WHAT THE EXERCISE ASKS: Please reproduce the listing in its entirety, exactly as shown.

EXTRACTED ENTRIES:
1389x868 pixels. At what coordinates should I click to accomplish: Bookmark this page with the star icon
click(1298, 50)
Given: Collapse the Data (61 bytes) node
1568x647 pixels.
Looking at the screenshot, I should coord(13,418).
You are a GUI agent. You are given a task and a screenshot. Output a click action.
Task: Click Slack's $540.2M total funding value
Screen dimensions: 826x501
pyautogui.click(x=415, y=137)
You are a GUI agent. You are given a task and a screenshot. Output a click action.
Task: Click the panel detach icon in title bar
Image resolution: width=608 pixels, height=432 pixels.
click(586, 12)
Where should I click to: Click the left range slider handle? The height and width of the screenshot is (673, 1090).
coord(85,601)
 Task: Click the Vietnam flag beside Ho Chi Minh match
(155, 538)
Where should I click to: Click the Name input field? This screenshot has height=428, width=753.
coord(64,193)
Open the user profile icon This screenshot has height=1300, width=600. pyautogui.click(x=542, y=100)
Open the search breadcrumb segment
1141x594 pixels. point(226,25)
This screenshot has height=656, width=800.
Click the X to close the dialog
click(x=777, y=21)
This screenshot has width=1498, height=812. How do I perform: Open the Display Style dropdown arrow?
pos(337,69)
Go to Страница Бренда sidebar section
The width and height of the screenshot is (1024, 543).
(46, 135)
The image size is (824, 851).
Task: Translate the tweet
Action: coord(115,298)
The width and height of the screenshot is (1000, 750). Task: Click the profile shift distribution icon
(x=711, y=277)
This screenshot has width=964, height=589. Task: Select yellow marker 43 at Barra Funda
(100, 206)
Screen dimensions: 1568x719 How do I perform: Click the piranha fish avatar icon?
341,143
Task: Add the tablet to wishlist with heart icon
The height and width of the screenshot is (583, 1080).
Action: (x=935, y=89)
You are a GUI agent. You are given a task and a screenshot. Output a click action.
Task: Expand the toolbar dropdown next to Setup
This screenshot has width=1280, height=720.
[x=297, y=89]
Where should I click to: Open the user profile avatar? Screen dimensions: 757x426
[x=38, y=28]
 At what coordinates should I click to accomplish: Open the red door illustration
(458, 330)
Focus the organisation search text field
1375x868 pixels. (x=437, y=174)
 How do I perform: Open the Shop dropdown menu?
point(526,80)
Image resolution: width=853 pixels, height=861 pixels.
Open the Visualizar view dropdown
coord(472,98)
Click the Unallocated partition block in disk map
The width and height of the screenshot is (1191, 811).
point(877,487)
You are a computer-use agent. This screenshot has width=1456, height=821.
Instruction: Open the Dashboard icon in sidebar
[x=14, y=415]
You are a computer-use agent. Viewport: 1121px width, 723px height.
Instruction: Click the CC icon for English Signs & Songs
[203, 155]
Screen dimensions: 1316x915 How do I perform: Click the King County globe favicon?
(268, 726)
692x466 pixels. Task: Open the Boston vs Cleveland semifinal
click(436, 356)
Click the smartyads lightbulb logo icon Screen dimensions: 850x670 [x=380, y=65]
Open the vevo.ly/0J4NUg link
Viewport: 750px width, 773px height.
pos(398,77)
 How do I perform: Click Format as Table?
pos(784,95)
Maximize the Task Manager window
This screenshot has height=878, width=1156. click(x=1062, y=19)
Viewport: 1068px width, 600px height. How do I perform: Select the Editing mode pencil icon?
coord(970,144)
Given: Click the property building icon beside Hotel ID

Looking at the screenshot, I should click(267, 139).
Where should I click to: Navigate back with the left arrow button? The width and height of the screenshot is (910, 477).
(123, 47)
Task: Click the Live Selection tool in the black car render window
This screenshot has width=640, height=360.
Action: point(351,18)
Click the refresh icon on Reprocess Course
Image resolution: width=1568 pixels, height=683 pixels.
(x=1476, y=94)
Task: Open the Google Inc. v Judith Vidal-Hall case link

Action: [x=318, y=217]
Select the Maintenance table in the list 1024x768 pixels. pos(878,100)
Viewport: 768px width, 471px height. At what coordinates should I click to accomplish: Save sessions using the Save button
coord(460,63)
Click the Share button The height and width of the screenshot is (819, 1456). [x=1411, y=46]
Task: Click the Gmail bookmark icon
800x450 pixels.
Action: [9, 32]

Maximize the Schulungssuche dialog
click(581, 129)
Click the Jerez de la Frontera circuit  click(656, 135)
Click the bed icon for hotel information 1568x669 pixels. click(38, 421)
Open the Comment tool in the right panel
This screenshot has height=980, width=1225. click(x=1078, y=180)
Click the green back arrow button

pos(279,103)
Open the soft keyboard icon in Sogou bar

RESPONSE FOR THIS EXERCISE:
1389x868 pixels. At what coordinates should I click to accomplish: Bookmark this page with the star icon
click(1298, 50)
Given: Collapse the Data (61 bytes) node
1568x647 pixels.
Looking at the screenshot, I should coord(13,418).
You are a GUI agent. You are given a task and a screenshot. Output a click action.
Task: Click Slack's $540.2M total funding value
Screen dimensions: 826x501
pyautogui.click(x=415, y=137)
You are a GUI agent. You are given a task and a screenshot. Output a click action.
Task: Click the panel detach icon in title bar
Image resolution: width=608 pixels, height=432 pixels.
click(586, 12)
Where should I click to: Click the left range slider handle? The height and width of the screenshot is (673, 1090).
coord(85,601)
 Task: Click the Vietnam flag beside Ho Chi Minh match
(155, 538)
Where should I click to: Click the Name input field? This screenshot has height=428, width=753.
coord(64,193)
Open the user profile icon This screenshot has height=1300, width=600. pyautogui.click(x=542, y=100)
Open the search breadcrumb segment
1141x594 pixels. point(226,25)
This screenshot has height=656, width=800.
Click the X to close the dialog
click(x=777, y=21)
This screenshot has width=1498, height=812. How do I perform: Open the Display Style dropdown arrow?
pos(337,69)
Go to Страница Бренда sidebar section
The width and height of the screenshot is (1024, 543).
(46, 135)
The image size is (824, 851).
Task: Translate the tweet
Action: coord(115,298)
The width and height of the screenshot is (1000, 750). Task: Click the profile shift distribution icon
(x=711, y=277)
This screenshot has width=964, height=589. Task: Select yellow marker 43 at Barra Funda
(100, 206)
Screen dimensions: 1568x719 How do I perform: Click the piranha fish avatar icon?
341,143
Task: Add the tablet to wishlist with heart icon
The height and width of the screenshot is (583, 1080).
Action: (x=935, y=89)
You are a GUI agent. You are given a task and a screenshot. Output a click action.
Task: Expand the toolbar dropdown next to Setup
This screenshot has width=1280, height=720.
[x=297, y=89]
Where should I click to: Open the user profile avatar? Screen dimensions: 757x426
[x=38, y=28]
 At what coordinates should I click to accomplish: Open the red door illustration
(458, 330)
Focus the organisation search text field
1375x868 pixels. (x=437, y=174)
 How do I perform: Open the Shop dropdown menu?
point(526,80)
Image resolution: width=853 pixels, height=861 pixels.
Open the Visualizar view dropdown
coord(472,98)
Click the Unallocated partition block in disk map
The width and height of the screenshot is (1191, 811).
point(877,487)
You are a computer-use agent. This screenshot has width=1456, height=821.
Instruction: Open the Dashboard icon in sidebar
[x=14, y=415]
You are a computer-use agent. Viewport: 1121px width, 723px height.
Instruction: Click the CC icon for English Signs & Songs
[203, 155]
Screen dimensions: 1316x915 How do I perform: Click the King County globe favicon?
(268, 726)
692x466 pixels. Task: Open the Boston vs Cleveland semifinal
click(436, 356)
Click the smartyads lightbulb logo icon Screen dimensions: 850x670 [x=380, y=65]
Open the vevo.ly/0J4NUg link
Viewport: 750px width, 773px height.
pos(398,77)
 How do I perform: Click Format as Table?
pos(784,95)
Maximize the Task Manager window
This screenshot has height=878, width=1156. click(x=1062, y=19)
Viewport: 1068px width, 600px height. How do I perform: Select the Editing mode pencil icon?
coord(970,144)
Given: Click the property building icon beside Hotel ID

Looking at the screenshot, I should click(267, 139).
Where should I click to: Navigate back with the left arrow button? The width and height of the screenshot is (910, 477).
(123, 47)
Task: Click the Live Selection tool in the black car render window
This screenshot has width=640, height=360.
Action: point(351,18)
Click the refresh icon on Reprocess Course
Image resolution: width=1568 pixels, height=683 pixels.
(x=1476, y=94)
Task: Open the Google Inc. v Judith Vidal-Hall case link

Action: [x=318, y=217]
Select the Maintenance table in the list 1024x768 pixels. pos(878,100)
Viewport: 768px width, 471px height. At what coordinates should I click to accomplish: Save sessions using the Save button
coord(460,63)
Click the Share button The height and width of the screenshot is (819, 1456). [x=1411, y=46]
Task: Click the Gmail bookmark icon
800x450 pixels.
Action: [9, 32]

Maximize the Schulungssuche dialog
click(581, 129)
Click the Jerez de la Frontera circuit  click(656, 135)
Click the bed icon for hotel information 1568x669 pixels. click(38, 421)
Open the Comment tool in the right panel
This screenshot has height=980, width=1225. click(x=1078, y=180)
Click the green back arrow button

pos(279,103)
Open the soft keyboard icon in Sogou bar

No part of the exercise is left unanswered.